## Task item
Would you return the entries below exactly from the line containing "This screenshot has width=1568, height=725." onward, ending with the final line and including it, and nothing else?

## Given data
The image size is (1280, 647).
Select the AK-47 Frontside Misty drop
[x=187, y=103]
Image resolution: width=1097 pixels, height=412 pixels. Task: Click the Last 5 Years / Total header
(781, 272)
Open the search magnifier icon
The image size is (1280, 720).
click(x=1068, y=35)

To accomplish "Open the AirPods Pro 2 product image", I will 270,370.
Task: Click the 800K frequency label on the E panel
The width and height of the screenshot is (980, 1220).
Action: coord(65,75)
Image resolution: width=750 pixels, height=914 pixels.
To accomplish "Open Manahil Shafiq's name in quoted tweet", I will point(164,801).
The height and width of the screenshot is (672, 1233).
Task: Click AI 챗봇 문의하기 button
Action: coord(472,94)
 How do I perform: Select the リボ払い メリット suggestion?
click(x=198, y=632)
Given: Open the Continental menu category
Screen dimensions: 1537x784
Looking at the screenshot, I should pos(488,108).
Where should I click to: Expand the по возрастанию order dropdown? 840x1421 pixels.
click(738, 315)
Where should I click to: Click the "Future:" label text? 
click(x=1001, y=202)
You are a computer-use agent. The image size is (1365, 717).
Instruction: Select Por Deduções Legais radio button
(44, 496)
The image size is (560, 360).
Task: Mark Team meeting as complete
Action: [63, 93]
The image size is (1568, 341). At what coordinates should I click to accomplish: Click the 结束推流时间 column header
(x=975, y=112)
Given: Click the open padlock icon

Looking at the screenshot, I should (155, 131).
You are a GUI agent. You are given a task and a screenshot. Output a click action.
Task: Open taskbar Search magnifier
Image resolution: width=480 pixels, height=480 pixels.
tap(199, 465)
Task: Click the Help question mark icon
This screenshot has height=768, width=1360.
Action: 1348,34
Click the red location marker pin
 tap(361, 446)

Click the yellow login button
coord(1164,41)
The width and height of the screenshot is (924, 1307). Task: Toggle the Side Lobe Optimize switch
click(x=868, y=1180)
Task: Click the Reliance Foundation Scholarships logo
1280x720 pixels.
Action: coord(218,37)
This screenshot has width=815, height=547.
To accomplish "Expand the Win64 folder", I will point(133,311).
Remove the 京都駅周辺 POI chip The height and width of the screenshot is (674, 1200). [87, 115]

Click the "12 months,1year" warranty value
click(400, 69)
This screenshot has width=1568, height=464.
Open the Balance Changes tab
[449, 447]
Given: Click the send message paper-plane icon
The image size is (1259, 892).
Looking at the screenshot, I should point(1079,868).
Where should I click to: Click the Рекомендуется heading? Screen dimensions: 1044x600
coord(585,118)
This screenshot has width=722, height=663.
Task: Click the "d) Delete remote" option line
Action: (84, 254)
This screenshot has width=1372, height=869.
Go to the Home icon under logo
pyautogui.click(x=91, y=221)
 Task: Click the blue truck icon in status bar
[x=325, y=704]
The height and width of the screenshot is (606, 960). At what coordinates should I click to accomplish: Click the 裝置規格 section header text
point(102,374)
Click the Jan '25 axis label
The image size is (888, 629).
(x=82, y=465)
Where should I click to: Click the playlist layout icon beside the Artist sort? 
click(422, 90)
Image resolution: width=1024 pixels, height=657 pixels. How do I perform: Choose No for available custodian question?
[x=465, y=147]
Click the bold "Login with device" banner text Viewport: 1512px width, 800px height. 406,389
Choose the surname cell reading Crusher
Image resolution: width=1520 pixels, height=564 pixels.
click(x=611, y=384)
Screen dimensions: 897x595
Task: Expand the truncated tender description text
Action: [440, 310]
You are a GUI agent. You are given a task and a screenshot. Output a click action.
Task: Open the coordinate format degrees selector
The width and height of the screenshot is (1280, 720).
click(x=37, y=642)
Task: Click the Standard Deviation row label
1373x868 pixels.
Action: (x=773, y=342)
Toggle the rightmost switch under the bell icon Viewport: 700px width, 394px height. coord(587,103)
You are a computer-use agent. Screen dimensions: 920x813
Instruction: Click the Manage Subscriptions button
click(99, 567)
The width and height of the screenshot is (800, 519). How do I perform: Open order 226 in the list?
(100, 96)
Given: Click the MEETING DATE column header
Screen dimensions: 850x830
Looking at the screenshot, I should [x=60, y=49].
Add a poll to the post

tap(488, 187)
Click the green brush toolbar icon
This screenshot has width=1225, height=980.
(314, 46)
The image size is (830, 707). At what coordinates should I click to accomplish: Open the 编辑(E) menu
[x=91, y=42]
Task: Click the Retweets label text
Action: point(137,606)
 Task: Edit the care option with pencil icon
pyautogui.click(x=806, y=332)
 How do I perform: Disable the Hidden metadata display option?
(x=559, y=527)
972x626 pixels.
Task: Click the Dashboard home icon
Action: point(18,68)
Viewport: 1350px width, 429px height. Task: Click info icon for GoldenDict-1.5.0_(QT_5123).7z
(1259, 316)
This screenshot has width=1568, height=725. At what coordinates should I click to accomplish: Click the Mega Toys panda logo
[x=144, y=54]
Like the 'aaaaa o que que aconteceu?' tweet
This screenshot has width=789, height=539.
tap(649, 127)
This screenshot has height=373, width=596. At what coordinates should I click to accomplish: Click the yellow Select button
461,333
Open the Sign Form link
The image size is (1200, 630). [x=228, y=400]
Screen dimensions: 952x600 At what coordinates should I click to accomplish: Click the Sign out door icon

## Result
This screenshot has width=1568, height=725. At what coordinates should I click to accomplish: Click the Mega Toys panda logo
[x=144, y=54]
Like the 'aaaaa o que que aconteceu?' tweet
This screenshot has width=789, height=539.
tap(649, 127)
This screenshot has height=373, width=596. At what coordinates should I click to accomplish: Click the yellow Select button
461,333
Open the Sign Form link
The image size is (1200, 630). [x=228, y=400]
Screen dimensions: 952x600 At what coordinates should I click to accomplish: Click the Sign out door icon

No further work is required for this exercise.